Harga sayuran lainnya seperti tomat, wortel, dan kubis juga mengalami perubahan. Tomat merah harganya naik menjadi Rp 21.800 per kg dari sebelumnya Rp 19.500 per kg. Wortel mengalami penurunan menjadi Rp 12.300 per kg dari Rp 13.500 per kg. Sementara itu, harga kubis masih stabil di angka Rp 17.200 per kg.
Untuk komoditas daging, harga daging sapi segalanya di pasar tradisional Jakarta mencapai Rp 145.000 per kg, naik dari minggu lima yang sebesar Rp 142.000 per kg. Kenaikan ini disebabkan oleh penurunan pasokan dari peternak akibut peningkatan harga pakan ternak. Harga daging ayam ras potong juga mengalami kenaikan menjadi Rp 38.500 per kg dari sebelumnya Rp 36.500 per kg.
Respon Pemerintah dan Asosiasi Pedagang
Menanggapi fluktuasi harga pangan ini, Kepala Dinas Pertanian dan Pangan DKI Jakarta, Ahmad Fauzi, mengatakan pihaknya sedang melakukan berbagai upaya untuk menstabilkan harga. "Kami telah memfasilitasi distribusi langsung dari petani ke pasar untuk mengurangi biaya antar pemodal. Selain itu, kami juga akan membuka pasar khusus untuk sayuran dan buah-buahan di beberapa titik di Jakarta untuk memastikan ketersediaan dan harga terjangkau," jelas Ahmad.
Asosiasi Pedagang Pasar Indonesia (Asppindo) menyatakan kecemasan terhadap kenaikan harga cabai yang drastis. Ketua Umum Asppindo, Hendra Wijaya, mengatakan bahwa kenaikan harga ini berdampak langsung kepada pedagang kecil konsumen. "Kenaikan harga cabai ini tidak hanya membebani pedagang, tetapi juga konsumen terutama bagi kalangan menengah ke bawah. Kami berharap pemerintah dapat segera menindaklanjuti situasi ini," ujar Hendra.
Menurut data dari Badan Pusat Statistik (BPS), indeks harga konsumen (IHK) untuk golongan makanan, minuman, dan tembakau di Jakarta pada Agustus 2026 mengalami kenaikan 0,32% dibandingkan bulan sebelumnya. Kenaikan ini sebagian besar disebabkan oleh kenaikan harga cabai dan bumbu dapur lainnya.
Para konsumen yang ditemui di pasar mengungkapkan kecewa dengan kenaikan harga cabai. "Sulit memasak tanpa cabai, tapi harga yang sekarang terlalu mahal.
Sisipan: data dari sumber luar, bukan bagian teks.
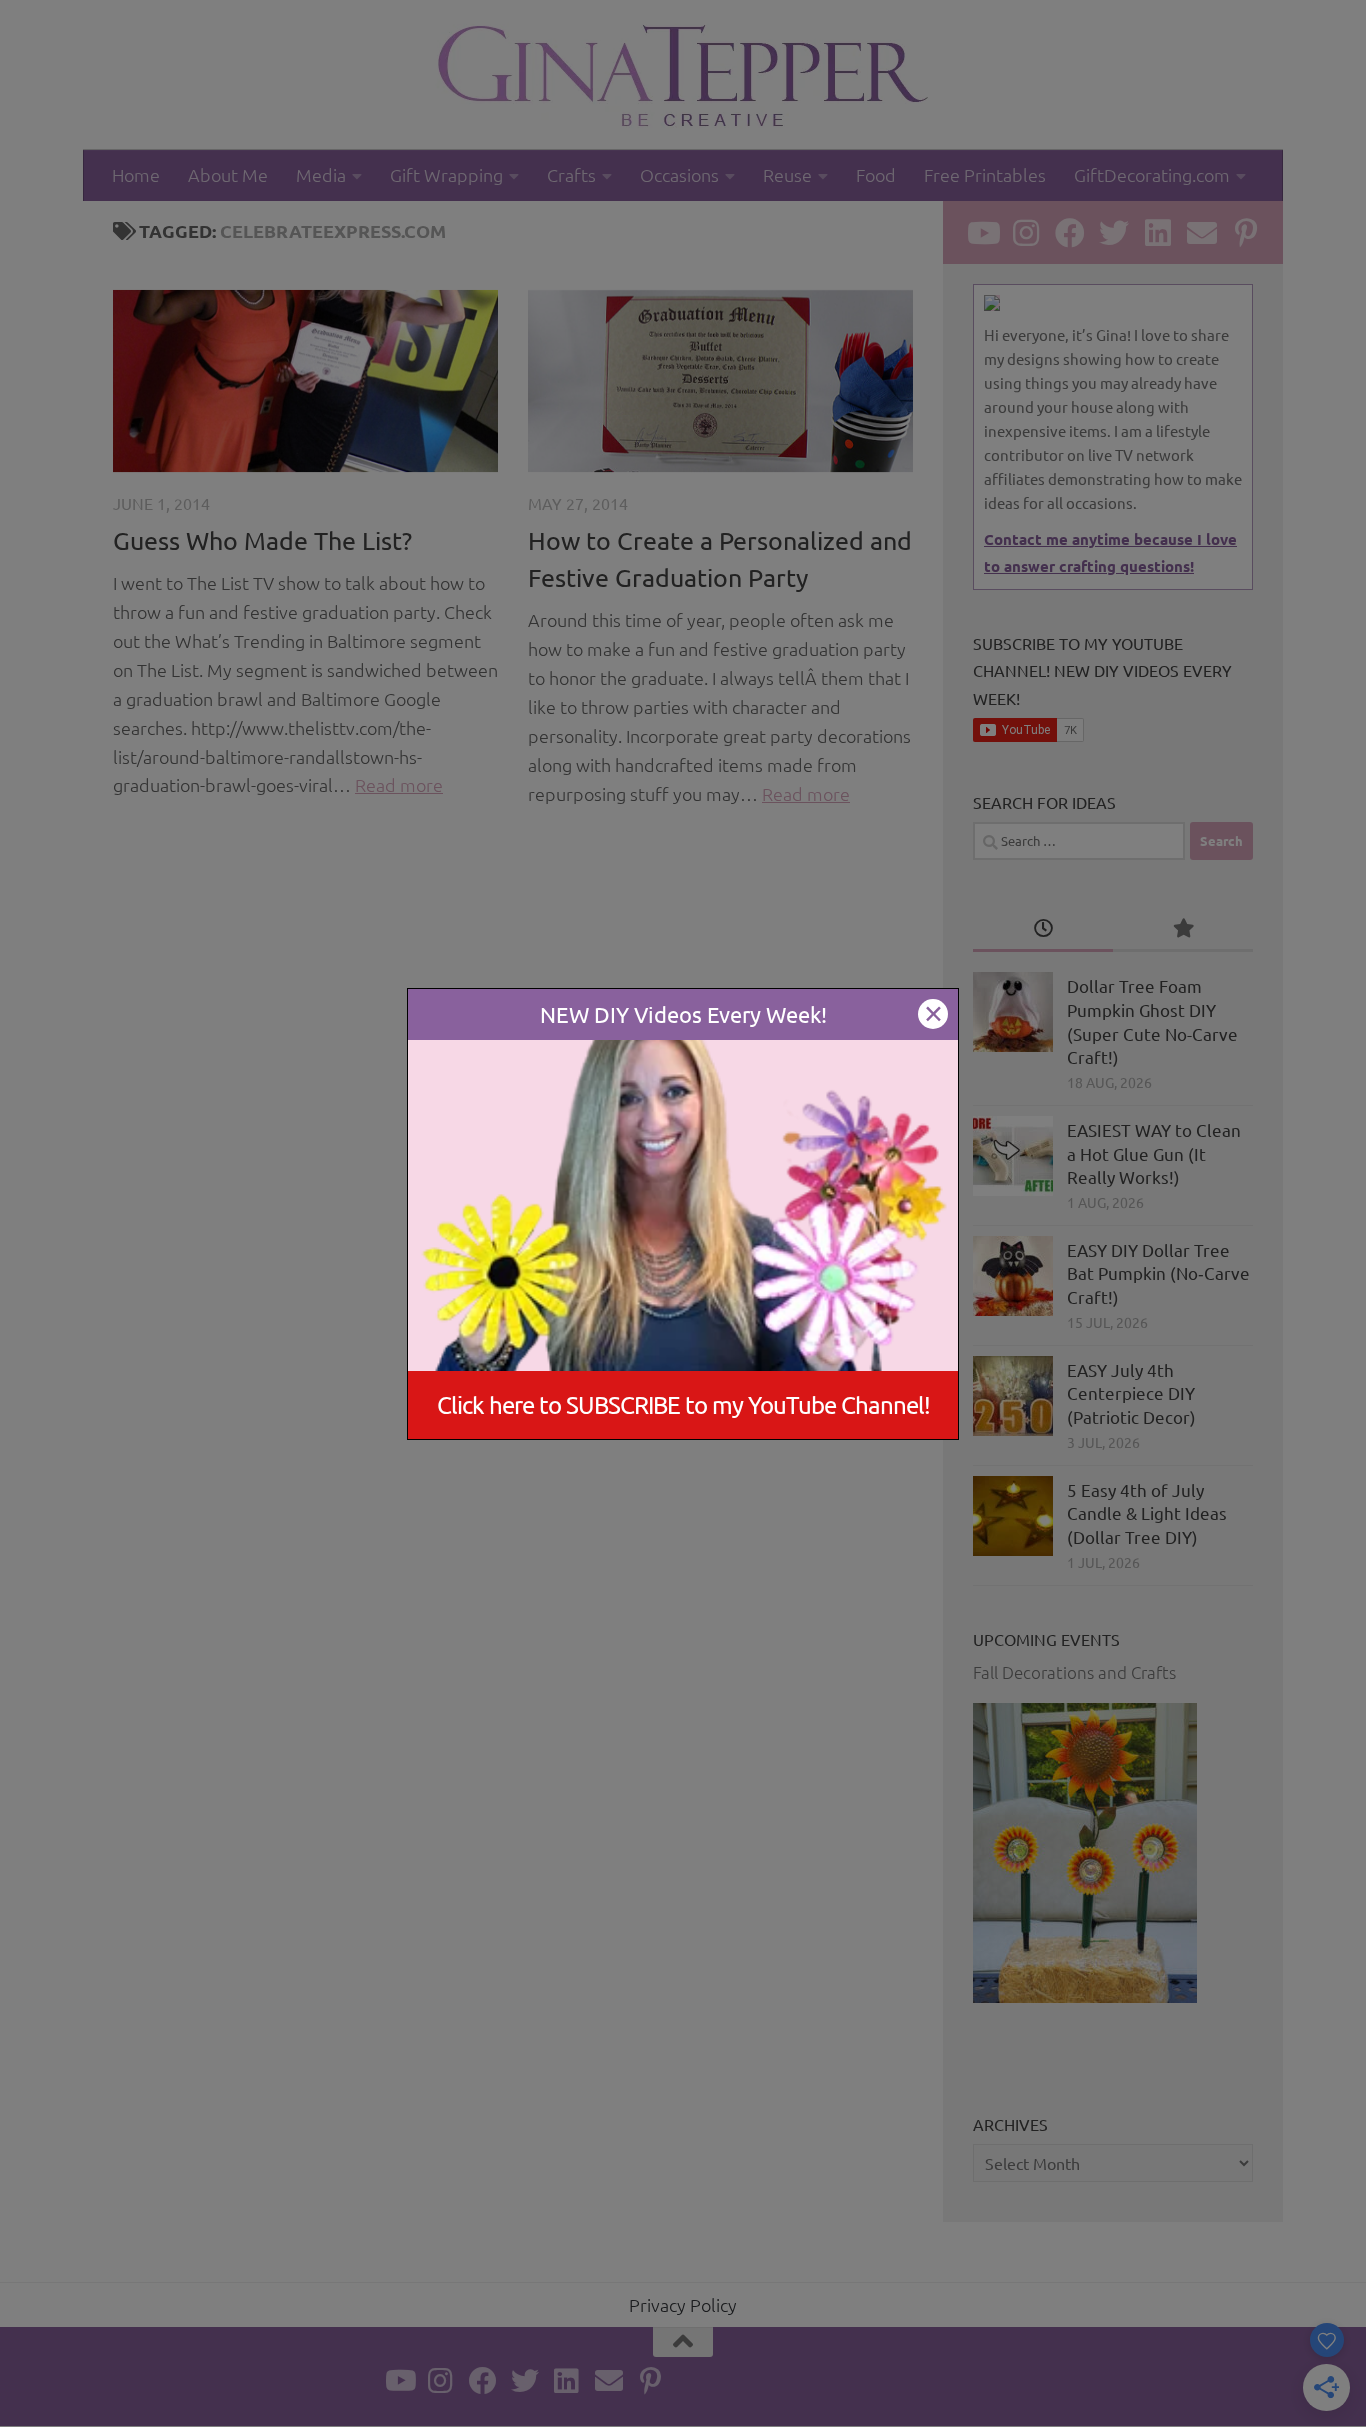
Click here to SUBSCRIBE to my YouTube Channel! (683, 1404)
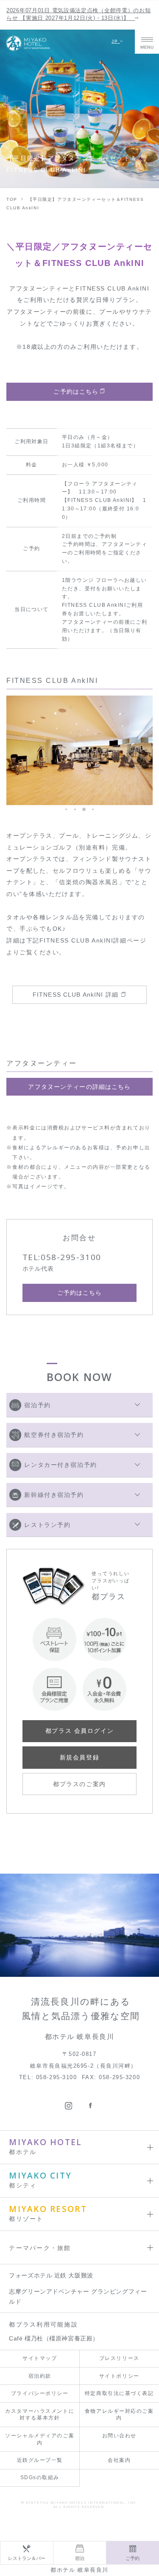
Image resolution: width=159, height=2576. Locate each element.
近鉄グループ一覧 (40, 2460)
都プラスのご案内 (79, 1784)
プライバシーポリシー (40, 2393)
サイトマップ (39, 2358)
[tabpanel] (79, 750)
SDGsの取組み (39, 2477)
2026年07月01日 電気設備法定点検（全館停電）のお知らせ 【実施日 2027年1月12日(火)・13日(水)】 (78, 14)
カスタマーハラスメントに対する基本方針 (39, 2414)
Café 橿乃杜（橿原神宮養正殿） (54, 2338)
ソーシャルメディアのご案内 (39, 2439)
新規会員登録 (79, 1757)
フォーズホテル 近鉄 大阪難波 (51, 2275)
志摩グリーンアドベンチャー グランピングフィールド (78, 2296)
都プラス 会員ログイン (79, 1730)
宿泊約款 (39, 2376)
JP (116, 41)
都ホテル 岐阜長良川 (79, 2570)
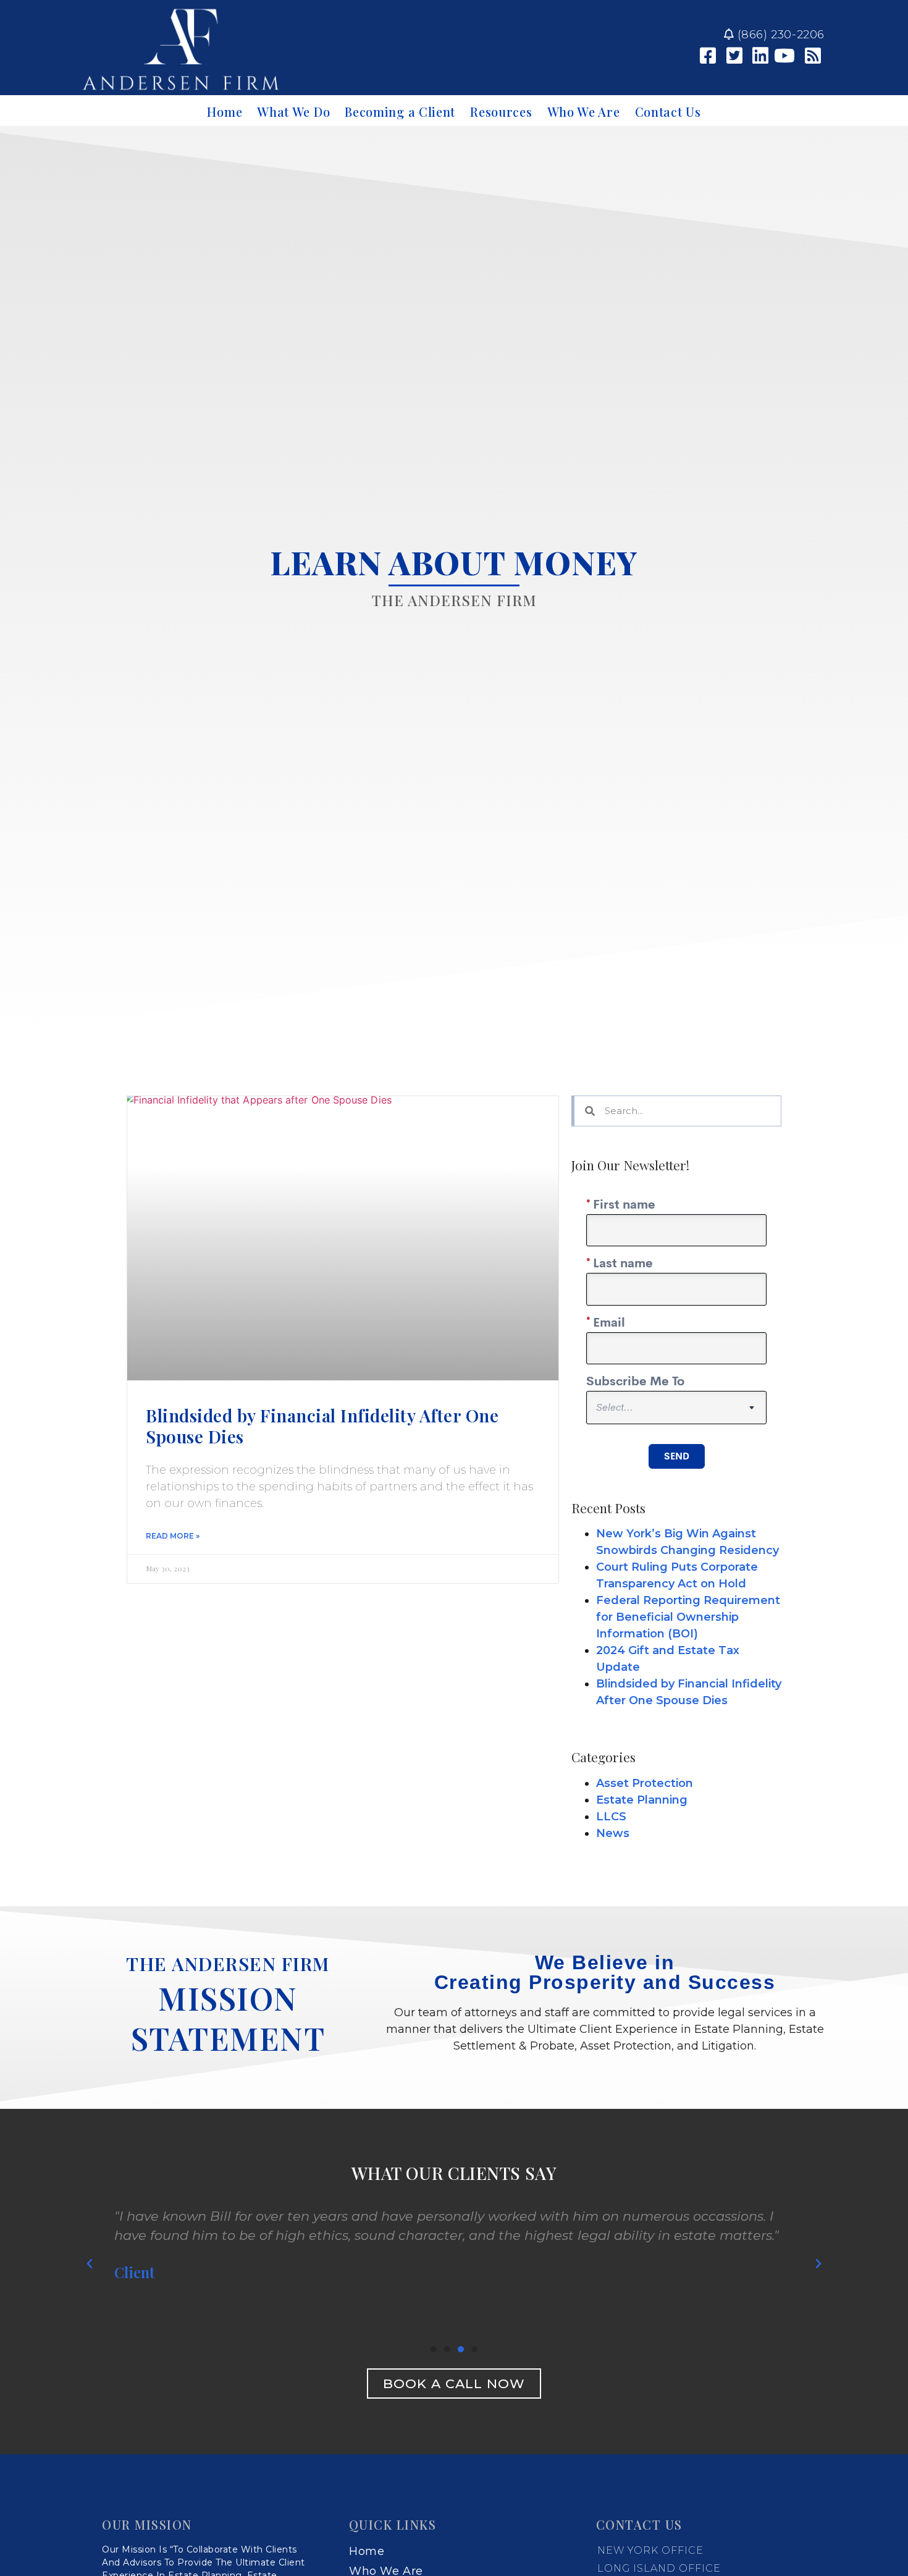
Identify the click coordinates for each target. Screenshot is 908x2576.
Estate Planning (641, 1800)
Harus lebih hemat menggunakan cabai atau mencari bahan pengganti," kata Ibu Siti, seorang ibu rumah tangga yang berbelanja di Pasar Induk Kramat Jati.
Dengan kondisi pasar yang masih fluktuatif, pihak terkait berharap agar ketersediaan dan harga pangan dapat segera stabil demi kepastan ketahanan pangan di ibu kota. Pantauan harga pangan akan terus dilakukan untuk memberikan informasi akurat kepada masyarakat.